Required action:
List every line of the records that contains the string "center", copying each such line in full.

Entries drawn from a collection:
══════

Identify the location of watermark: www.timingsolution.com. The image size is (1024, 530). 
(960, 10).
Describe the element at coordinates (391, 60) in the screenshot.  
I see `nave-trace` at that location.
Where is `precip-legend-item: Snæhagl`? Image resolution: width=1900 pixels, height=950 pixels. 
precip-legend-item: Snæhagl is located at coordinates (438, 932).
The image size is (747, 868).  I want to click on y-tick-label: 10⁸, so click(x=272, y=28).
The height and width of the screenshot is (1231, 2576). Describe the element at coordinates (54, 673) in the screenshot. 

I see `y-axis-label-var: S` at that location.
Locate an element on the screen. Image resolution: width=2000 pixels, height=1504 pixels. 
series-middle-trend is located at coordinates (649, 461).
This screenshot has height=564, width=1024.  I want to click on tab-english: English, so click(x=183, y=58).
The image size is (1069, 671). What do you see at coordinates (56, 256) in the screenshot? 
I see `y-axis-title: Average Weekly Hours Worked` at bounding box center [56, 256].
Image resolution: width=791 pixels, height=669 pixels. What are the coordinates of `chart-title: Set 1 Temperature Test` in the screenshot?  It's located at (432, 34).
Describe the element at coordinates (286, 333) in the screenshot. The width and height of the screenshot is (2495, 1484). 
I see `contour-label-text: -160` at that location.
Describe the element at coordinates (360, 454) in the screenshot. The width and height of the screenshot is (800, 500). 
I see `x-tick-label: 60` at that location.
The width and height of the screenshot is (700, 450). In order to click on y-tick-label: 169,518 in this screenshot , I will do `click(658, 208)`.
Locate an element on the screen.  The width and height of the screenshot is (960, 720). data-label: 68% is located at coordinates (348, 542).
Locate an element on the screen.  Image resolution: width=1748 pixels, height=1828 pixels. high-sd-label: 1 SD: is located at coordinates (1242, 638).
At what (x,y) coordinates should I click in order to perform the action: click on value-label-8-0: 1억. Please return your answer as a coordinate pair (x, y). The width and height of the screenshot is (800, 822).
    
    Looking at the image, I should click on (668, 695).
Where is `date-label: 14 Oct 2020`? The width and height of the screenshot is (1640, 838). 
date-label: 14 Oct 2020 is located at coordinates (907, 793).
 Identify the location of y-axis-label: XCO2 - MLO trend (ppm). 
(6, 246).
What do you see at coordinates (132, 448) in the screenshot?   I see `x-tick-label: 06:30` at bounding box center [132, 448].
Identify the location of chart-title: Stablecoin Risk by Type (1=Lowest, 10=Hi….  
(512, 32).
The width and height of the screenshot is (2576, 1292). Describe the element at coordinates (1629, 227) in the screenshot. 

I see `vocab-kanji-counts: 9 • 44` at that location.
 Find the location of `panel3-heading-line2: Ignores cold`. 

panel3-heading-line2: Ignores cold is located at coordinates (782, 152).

══════

Exercise solution:
I see `y-axis-title: Average Weekly Hours Worked` at bounding box center [56, 256].
What do you see at coordinates (132, 448) in the screenshot?   I see `x-tick-label: 06:30` at bounding box center [132, 448].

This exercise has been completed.